> [What you are asked to do]
Look for the word "agent" in the entries and copy each line where it appears.

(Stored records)

===

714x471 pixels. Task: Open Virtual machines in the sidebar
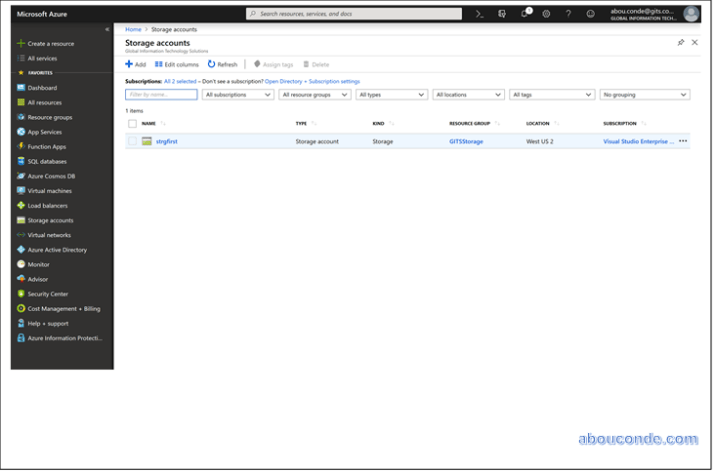tap(49, 190)
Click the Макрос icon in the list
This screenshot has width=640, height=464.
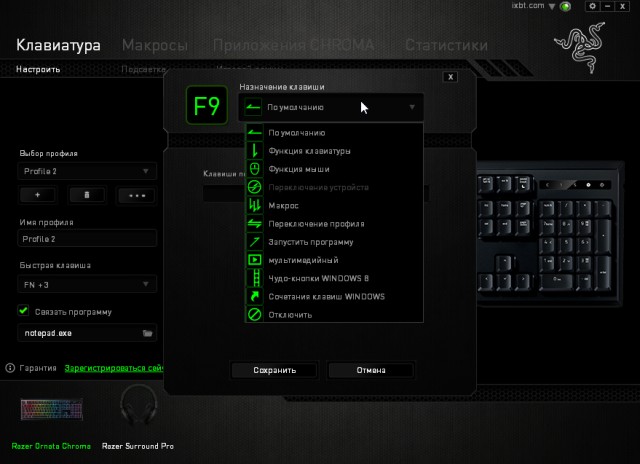coord(254,205)

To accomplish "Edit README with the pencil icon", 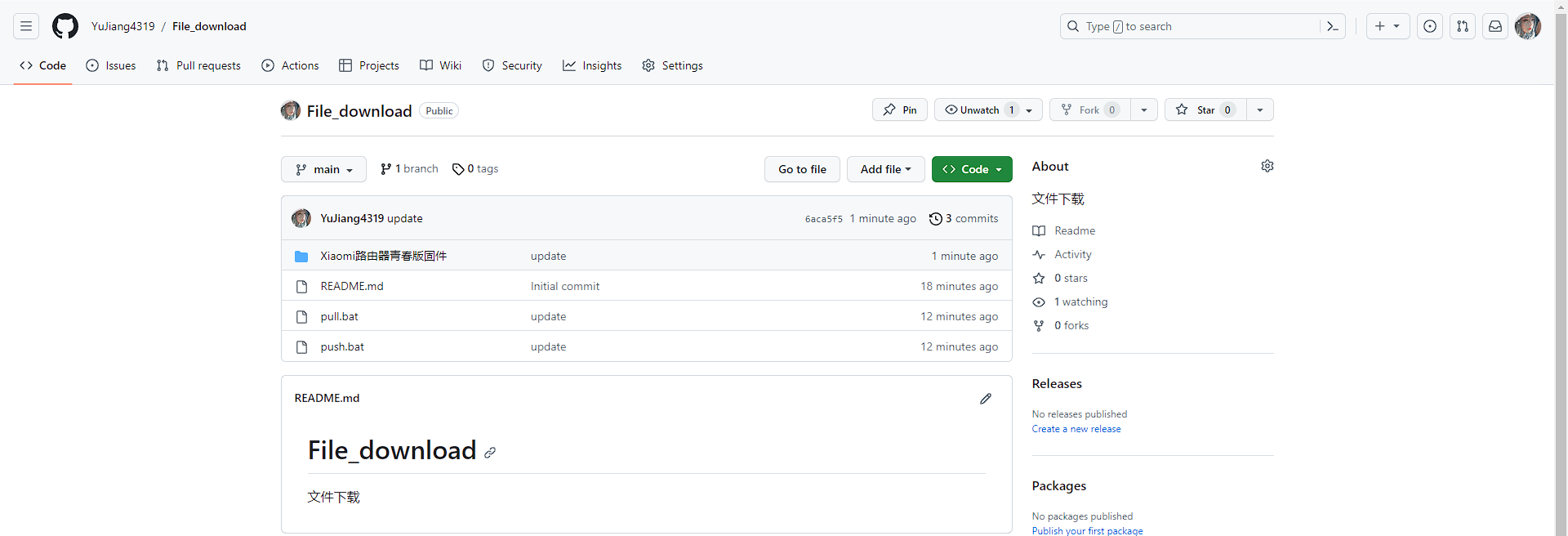I will click(986, 399).
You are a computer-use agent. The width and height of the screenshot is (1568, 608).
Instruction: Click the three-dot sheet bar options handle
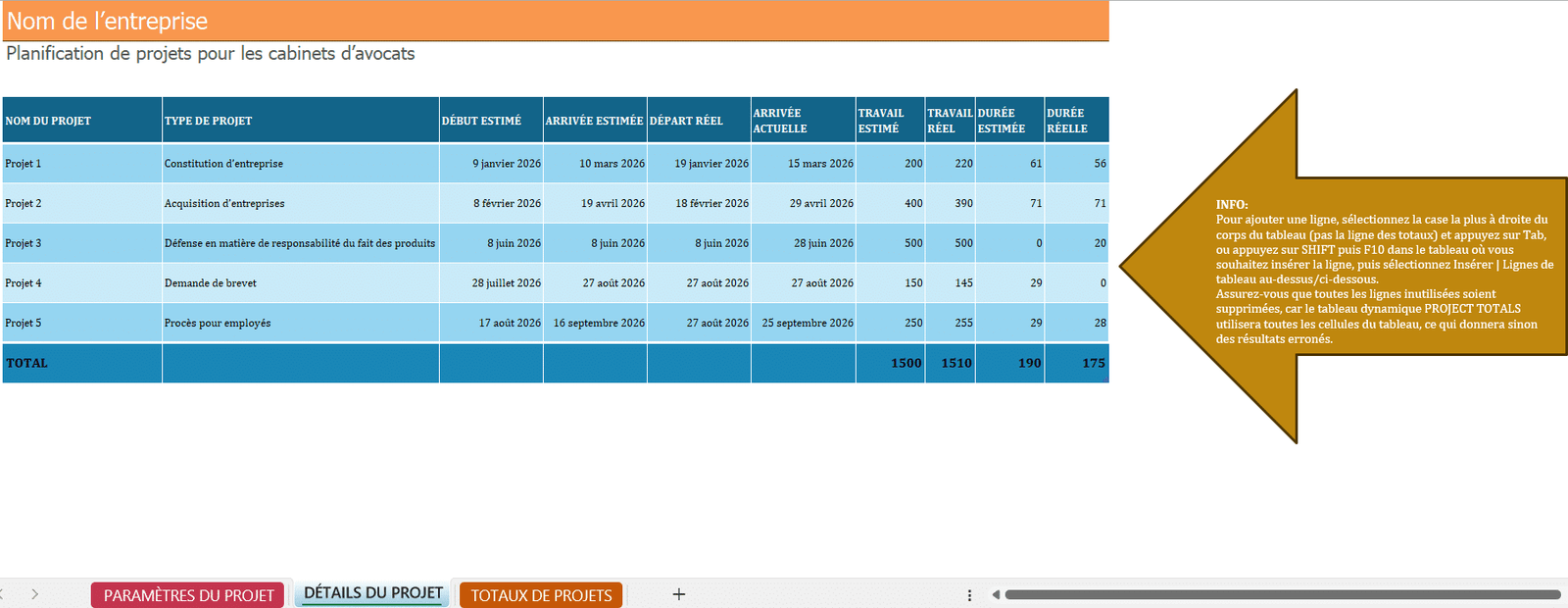tap(969, 595)
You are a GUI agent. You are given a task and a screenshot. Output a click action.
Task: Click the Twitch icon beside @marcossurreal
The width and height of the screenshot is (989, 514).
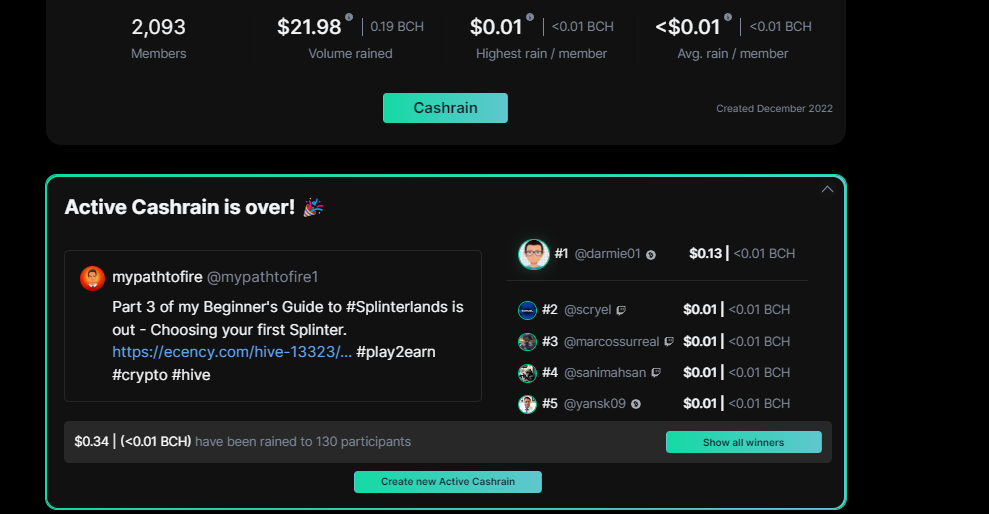[x=669, y=342]
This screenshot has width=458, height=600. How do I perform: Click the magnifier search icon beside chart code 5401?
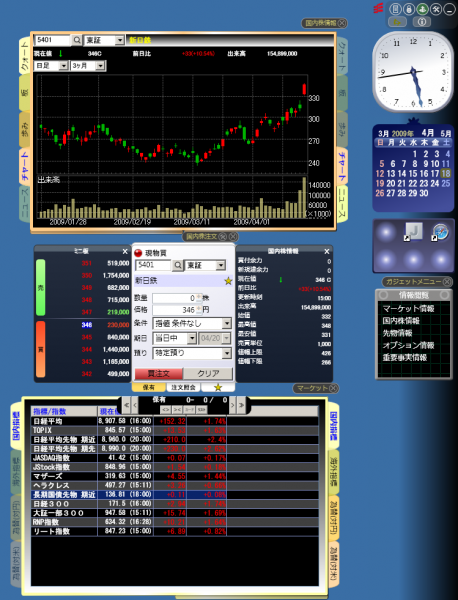pyautogui.click(x=77, y=40)
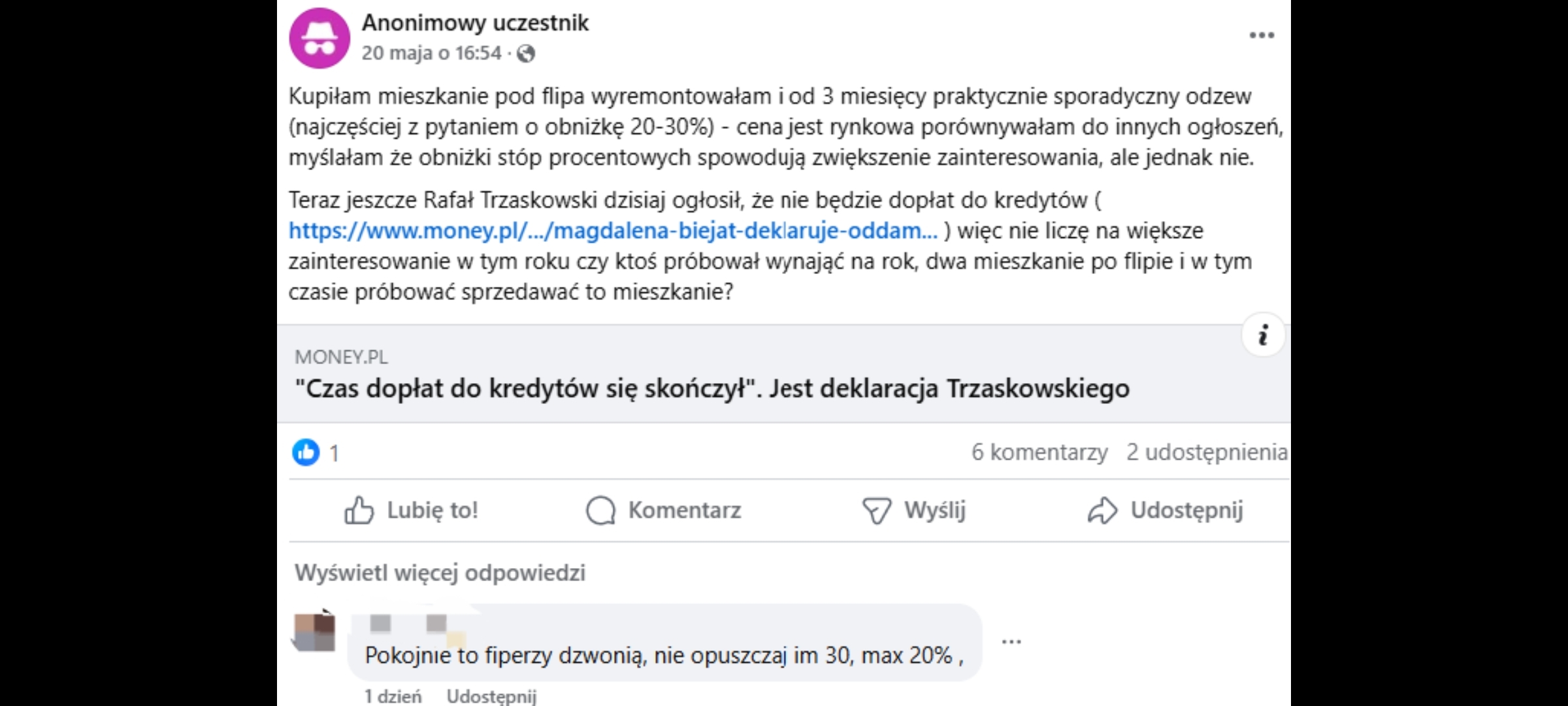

===

> [Response for this exercise]
You are a computer-use agent. The width and height of the screenshot is (1568, 608).
You are a GUI agent. You are given a task and a screenshot. Output a click action.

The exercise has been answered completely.